Tirar foto, ganhar o presente que você sempre quis?
Será que é isso que te faz feliz?
Passar no vestibular, ouvir música, jogar bola no asfalto...?
Ter um namorado, ver o pôr-do-Sol, ou ter um CR alto...?
Receber elogio, escapar por um triz...
Então é isso que é ser feliz?
Desenhar no papel, fazer uma festa, descobrir um truque...?
Andar de mãos dadas, pintar um quadro, ou conhecer o Marco Luque...?
Beber água da fonte, tomar banho num chafariz...
Talvez seja isso que te deixe feliz?
Ver um sorriso, ficar na chuva, achar um brinquedo antigo...?
Comer melancia, pular corda, ou rever um amigo?
Dançar no quarto, rabiscar com giz...
E então, o que é que faz você feliz?
Bom, agora eu vou sair pra dar uma volta. É sempre bom manter o nível de serotonina.
Beijomeliga ;*
Pensamentos Repentinos (11) - Saudades

Agora pouco falei com uma amiga de muito tempo no msn. Ela contou que quando tava arrumando o quarto encontrou várias coisas que nós tínhamos feito na sexta, sétima série. Aí me bateu a saudade.
Sei lá, acho que foi uma das melhores épocas da minha vida e naquele tempo eu nem me dava conta disso. A gente podia brincar a vontade sem ser chamdo de criança, podia conversar com os meninos sem que eles te considerassem um menino também ou achassem que você estava a fim deles. Não estudava quase nada e sempre ia bem nas provas. Ria de tudo. Fazia clubinhos, senhas secretas, códigos pra escrever bilhetinho no meio da aula e as outras pessoas não entenderem o que tava escrito. Inventava codinomes pra todo mundo, tinha tempo pra ler livros do Pedro Bandeira.
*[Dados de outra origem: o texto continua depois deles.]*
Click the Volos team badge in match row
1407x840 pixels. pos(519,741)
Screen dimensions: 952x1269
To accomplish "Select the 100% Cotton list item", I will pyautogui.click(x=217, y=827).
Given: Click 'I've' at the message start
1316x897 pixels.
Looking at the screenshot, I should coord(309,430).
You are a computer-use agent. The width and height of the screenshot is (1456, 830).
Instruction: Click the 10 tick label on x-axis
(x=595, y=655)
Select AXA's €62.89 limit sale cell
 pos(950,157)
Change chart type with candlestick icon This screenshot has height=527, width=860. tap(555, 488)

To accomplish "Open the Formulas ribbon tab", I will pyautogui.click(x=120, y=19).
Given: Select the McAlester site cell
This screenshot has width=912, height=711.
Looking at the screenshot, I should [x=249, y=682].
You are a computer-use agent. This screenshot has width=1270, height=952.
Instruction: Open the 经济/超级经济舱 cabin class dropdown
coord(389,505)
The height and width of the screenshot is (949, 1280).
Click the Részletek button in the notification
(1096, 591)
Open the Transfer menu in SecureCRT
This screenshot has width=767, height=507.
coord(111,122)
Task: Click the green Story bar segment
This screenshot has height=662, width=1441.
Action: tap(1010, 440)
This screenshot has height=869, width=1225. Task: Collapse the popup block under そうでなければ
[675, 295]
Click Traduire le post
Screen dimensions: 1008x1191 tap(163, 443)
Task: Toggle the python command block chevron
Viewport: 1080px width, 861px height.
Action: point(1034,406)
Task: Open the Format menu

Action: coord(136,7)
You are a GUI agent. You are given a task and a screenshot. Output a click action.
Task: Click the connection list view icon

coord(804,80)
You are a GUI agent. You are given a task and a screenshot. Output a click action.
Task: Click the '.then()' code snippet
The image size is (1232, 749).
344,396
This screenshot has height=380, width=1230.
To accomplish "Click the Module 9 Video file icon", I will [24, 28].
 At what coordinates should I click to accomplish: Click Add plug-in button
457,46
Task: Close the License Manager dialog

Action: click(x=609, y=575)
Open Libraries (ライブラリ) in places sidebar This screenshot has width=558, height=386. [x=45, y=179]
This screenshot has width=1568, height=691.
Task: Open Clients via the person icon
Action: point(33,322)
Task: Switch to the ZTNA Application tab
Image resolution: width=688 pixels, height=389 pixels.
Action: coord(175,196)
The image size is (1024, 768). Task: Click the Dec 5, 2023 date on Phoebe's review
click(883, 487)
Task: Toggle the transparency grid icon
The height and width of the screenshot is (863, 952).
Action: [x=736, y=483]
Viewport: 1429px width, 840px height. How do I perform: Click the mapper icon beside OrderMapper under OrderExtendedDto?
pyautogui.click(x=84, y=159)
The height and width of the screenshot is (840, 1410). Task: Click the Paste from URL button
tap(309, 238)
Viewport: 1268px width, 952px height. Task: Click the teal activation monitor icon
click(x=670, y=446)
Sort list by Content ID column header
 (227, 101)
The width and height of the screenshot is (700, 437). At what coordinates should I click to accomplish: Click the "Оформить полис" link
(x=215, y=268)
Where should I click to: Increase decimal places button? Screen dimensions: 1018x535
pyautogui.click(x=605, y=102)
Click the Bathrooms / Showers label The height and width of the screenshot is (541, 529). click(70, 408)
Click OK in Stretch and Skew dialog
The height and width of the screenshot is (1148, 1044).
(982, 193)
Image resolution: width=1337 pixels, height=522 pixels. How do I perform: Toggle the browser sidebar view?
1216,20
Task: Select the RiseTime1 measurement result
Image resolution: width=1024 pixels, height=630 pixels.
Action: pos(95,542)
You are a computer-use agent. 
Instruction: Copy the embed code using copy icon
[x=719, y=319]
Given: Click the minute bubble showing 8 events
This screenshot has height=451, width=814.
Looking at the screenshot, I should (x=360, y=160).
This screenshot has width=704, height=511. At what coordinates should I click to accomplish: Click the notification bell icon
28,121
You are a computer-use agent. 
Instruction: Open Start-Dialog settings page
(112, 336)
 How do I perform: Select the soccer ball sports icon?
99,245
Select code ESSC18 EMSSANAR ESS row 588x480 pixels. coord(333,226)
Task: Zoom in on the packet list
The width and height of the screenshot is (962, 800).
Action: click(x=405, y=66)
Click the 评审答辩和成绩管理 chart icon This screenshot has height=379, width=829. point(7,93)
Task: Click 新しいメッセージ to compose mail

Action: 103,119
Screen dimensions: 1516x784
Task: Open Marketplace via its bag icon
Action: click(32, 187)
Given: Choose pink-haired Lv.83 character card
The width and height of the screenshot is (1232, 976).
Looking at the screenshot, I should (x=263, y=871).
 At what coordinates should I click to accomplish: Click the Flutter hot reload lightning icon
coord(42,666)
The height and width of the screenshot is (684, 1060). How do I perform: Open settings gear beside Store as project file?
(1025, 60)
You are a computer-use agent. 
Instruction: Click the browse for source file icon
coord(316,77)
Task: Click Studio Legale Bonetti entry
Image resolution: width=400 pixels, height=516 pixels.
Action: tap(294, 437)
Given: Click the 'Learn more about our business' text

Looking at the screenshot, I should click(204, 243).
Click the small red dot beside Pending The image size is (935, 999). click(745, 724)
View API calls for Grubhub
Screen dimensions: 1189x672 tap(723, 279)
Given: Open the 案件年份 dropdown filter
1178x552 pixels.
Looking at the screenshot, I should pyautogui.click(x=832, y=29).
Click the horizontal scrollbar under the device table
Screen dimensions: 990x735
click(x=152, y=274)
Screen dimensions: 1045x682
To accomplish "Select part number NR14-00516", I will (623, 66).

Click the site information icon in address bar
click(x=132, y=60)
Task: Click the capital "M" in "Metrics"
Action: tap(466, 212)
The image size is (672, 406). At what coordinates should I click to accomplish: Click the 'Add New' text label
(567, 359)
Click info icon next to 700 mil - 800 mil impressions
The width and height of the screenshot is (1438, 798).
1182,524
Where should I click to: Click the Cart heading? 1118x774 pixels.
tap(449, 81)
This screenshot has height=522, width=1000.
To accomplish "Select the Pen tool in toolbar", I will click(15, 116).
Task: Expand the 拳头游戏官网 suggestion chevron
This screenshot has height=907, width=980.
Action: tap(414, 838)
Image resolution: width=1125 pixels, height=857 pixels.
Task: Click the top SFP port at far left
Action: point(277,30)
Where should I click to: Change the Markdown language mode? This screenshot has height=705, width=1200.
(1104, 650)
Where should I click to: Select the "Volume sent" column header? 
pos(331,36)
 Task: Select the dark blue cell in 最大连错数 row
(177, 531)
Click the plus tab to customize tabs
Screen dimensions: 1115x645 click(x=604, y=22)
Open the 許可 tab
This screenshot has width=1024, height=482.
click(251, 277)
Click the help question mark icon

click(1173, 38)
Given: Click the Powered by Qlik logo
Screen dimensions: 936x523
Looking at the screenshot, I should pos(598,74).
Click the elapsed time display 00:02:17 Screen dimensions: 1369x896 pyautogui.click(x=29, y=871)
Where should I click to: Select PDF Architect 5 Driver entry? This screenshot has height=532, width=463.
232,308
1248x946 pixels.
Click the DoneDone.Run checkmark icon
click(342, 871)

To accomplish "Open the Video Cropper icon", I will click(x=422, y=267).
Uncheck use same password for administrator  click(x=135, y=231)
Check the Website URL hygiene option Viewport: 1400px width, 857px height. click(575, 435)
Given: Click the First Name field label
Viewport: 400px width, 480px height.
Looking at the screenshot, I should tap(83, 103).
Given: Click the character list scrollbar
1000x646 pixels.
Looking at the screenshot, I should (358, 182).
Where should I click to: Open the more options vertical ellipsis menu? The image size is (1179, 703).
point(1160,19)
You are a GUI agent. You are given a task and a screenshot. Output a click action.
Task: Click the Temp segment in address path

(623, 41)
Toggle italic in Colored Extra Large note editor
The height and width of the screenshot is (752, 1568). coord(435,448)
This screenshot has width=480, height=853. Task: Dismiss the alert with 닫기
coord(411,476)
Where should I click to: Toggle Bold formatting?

Ia na casa uma da outra pra jogar video-game, mesmo que a intenção inicial fosse fazer trabalho. Não precisava se procupar com nada.
Acho que no fim das contas, a gente só se dá conta de como uma coisa é boa quando ela se vai. Quando o tempo passa, quando alguém vai embora.
E não devia ser assim. A gente devia aproveitar e perceber que o agora é o melhor momento das nossas vidas, sabe. E que é claro que vão acontecer coisas chatas, porque coisas chatas simplesmente acontecem com todo mundo a qualquer hora, em qualquer lugar, eieííííí í-í-í-ei eieieieiei.
Como diria um certo crespo, "o importante é ser feliz". Então bora correr pro abraço.
É, eu sei, foi aleaório. Acho que foi mais uma reflexão interna mesmo. Devaneios de uma mente que se empolga com quase tudo e nunca pára. Nem na hora de dormir, pra minha felicidade.